La Libye a rejeté les demandes de la Suisse dans le conseil des droits de l'homme PDF Imprimer

Lundi, 15. Novembre 2010

La Libye a réagi vendredi aux recommandations faites mardi lors de l'examen de son rapport par le Conseil des droits de l'homme. Elle a rejeté la plupart des demandes des pays occidentaux, dont la Suisse, tout en réservant sa décision sur d'autres.

Au total, la Libye a accepté 66 recommandations faites par les Etats, a repoussé sa décision à la prochaine session de mars 2011 sur 29 et a rejeté 25 autres propositions.

Les 66 recommandations acceptées viennent avant tout des pays amis, arabes et africains, et portent sur l'amélioration des droits de la femme, la lutte contre le trafic des êtres humains, l'éducation et la santé.

"Nous ne pouvons pas accepter les demandes contraires à notre religion, à notre culture et à nos traditions", a déclaré à Genève le chef de la délégation libyenne, le vice-ministre des Affaires étrangères Abdelati el-Obeidi.

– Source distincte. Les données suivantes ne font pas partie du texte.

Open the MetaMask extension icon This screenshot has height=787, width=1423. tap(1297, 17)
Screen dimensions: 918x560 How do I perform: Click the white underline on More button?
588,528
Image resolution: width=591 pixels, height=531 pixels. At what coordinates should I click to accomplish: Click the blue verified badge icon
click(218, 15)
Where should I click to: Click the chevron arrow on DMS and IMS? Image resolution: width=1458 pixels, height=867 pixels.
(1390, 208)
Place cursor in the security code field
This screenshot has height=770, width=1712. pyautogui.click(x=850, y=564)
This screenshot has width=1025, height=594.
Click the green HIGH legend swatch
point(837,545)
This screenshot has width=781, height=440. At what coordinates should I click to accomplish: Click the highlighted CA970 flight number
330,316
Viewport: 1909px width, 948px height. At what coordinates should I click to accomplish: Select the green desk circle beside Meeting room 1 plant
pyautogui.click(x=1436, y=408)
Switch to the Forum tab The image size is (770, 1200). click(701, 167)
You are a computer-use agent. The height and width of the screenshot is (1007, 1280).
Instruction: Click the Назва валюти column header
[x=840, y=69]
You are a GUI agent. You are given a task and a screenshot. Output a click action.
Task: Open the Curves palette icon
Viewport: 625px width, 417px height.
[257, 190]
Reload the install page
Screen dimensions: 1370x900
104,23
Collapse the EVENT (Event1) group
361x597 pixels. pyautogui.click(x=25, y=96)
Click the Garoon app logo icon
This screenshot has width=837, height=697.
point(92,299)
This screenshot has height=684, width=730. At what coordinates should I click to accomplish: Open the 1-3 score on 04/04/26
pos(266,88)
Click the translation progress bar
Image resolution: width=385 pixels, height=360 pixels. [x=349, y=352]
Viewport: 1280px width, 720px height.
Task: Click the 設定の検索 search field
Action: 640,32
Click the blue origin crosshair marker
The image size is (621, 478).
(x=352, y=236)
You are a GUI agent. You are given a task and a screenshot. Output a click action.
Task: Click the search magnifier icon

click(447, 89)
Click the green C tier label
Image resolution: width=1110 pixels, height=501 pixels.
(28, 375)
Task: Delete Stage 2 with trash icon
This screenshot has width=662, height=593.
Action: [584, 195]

Moratoire sur les exécutions

Parmi les 29 demandes sur lesquelles Tripoli réserve sa décision jusqu'en mars, se trouvent les recommandations de la Suisse d'autoriser la visite du groupe de travail de l'ONU sur la détention arbitraire et de lui donner accès à tous les lieux de détention; ainsi que d'adopter un moratoire sur les exécutions en vue d'abolir la peine de mort et de supprimer les châtiments corporels dans la loi et la pratique.

La Libye a, par contre, refusé d'emblée une autre demande de la Suisse de libérer les personnes en détention administrative et de mettre fin à la détention arbitraire et à la torture. Elle a cependant accepté la demande helvétique "d'abroger tous les articles criminalisant la liberté d'expression" - tout en rejetant par la suite "toute mesure destinée à protéger les droits aux libertés d'expression et d'association".

Tripoli a refusé une enquête sur tous les cas de disparition forcée, demandée par la France. Il a également rejeté l'adoption d'une législation sur l'asile, la signature d'un accord avec le Haut Commissariat de l'ONU pour les réfugiés (HCR) pour formaliser sa présence en Libye et lui donner un plus grand accès aux migrants et demandeurs d'asile, exigées par les Etats-Unis.

La Libye a refusé en outre l'abolition immédiate de la peine capitale, la publication de la liste des personnes tuées en 1996 dans la prison d'Abou Selim avec certificats de décès, la suppression des cours spéciales, le principe de l'indépendance de la justice.

Débat important, selon des ONG

Khaled Saleh, de Libyan Human Rights Solidarity (LHRS), une ONG basée en Suisse, a remercié les pays occidentaux, dont la Suisse, pour leur "participation constructive" au débat.

Hassiba Hadj Sahraoui, directrice pour le Moyen-orient à Amnesty International, a jugé positif le fait que la Libye ait dû se justifier devant le Conseil sur son respect des droits de l'homme.

"Cet examen par le Conseil était important. Il est tellement rare que l'on parle de la situation des droits de l'homme en Libye", a déclaré pour sa part Heba Fatma Morayef, d'Human Rights Watch. Elle a fait remarquer que la Libye, élue au Conseil en mai, ne pouvait pas se permettre de refuser toute coopération avec l'ONU.